> _RECORD EXCERPTS_:

— start —

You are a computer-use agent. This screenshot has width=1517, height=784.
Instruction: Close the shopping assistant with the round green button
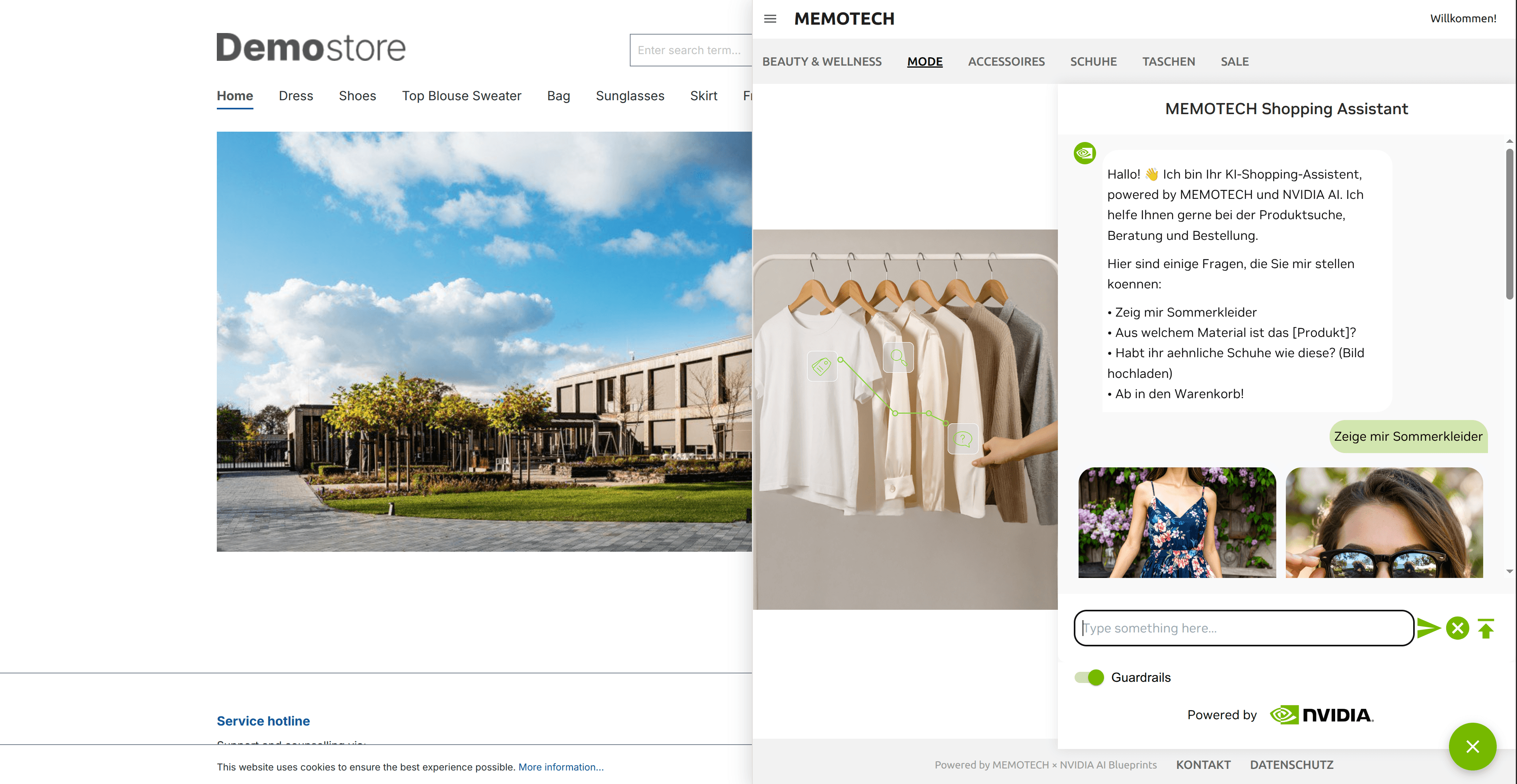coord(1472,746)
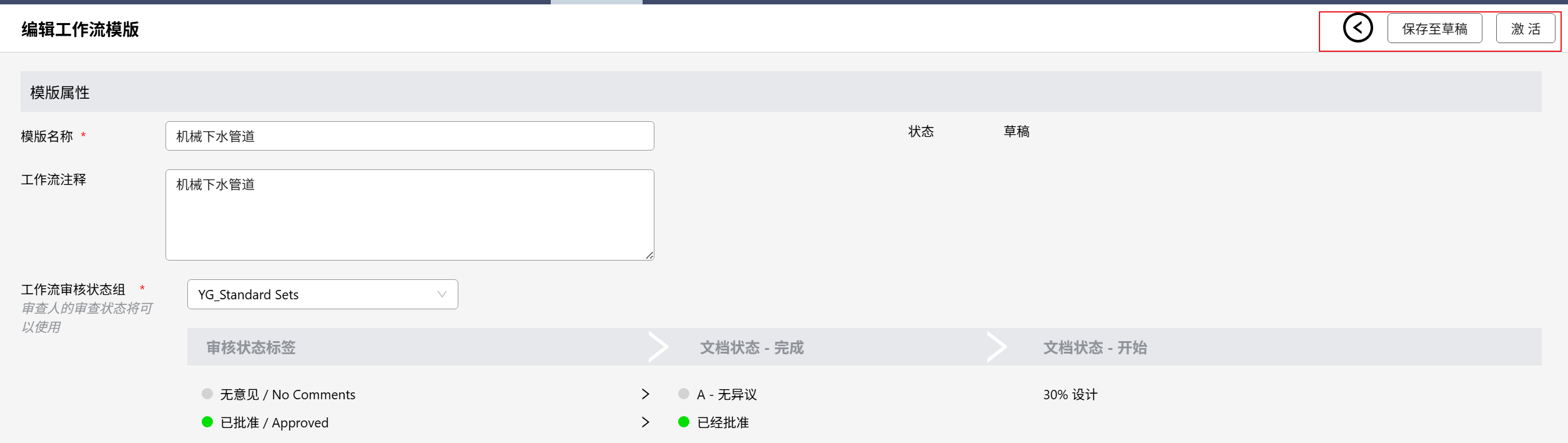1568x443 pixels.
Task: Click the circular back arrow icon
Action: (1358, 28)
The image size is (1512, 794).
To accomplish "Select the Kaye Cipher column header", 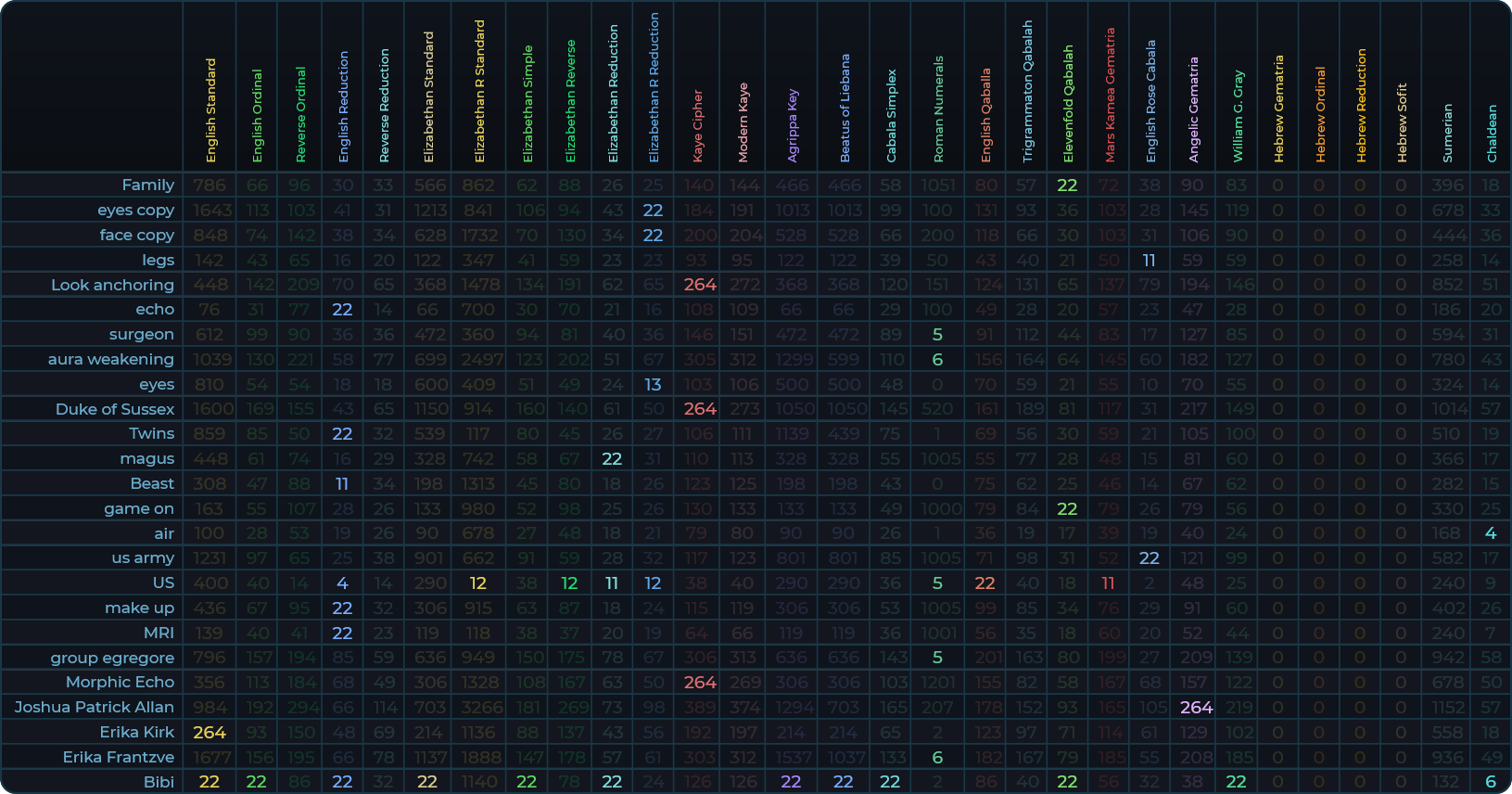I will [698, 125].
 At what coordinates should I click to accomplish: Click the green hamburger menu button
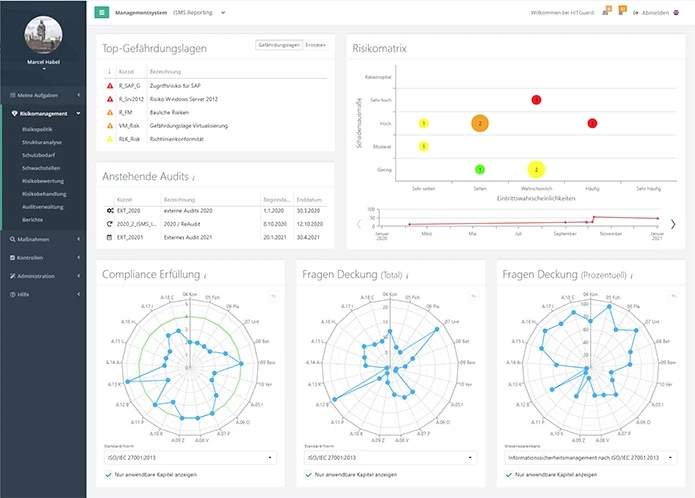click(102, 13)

— end —

> _PROBLEM DESCRIPTION_: Revise the lines starting at the one containing "At what coordinates" and ending with the last line, replacing "hamburger menu" with "settings" and keeping everything else the same. Return only those lines, without the pictures.

> _EXPECTED ANSWER_:
 At what coordinates should I click to accomplish: Click the green settings button
click(102, 13)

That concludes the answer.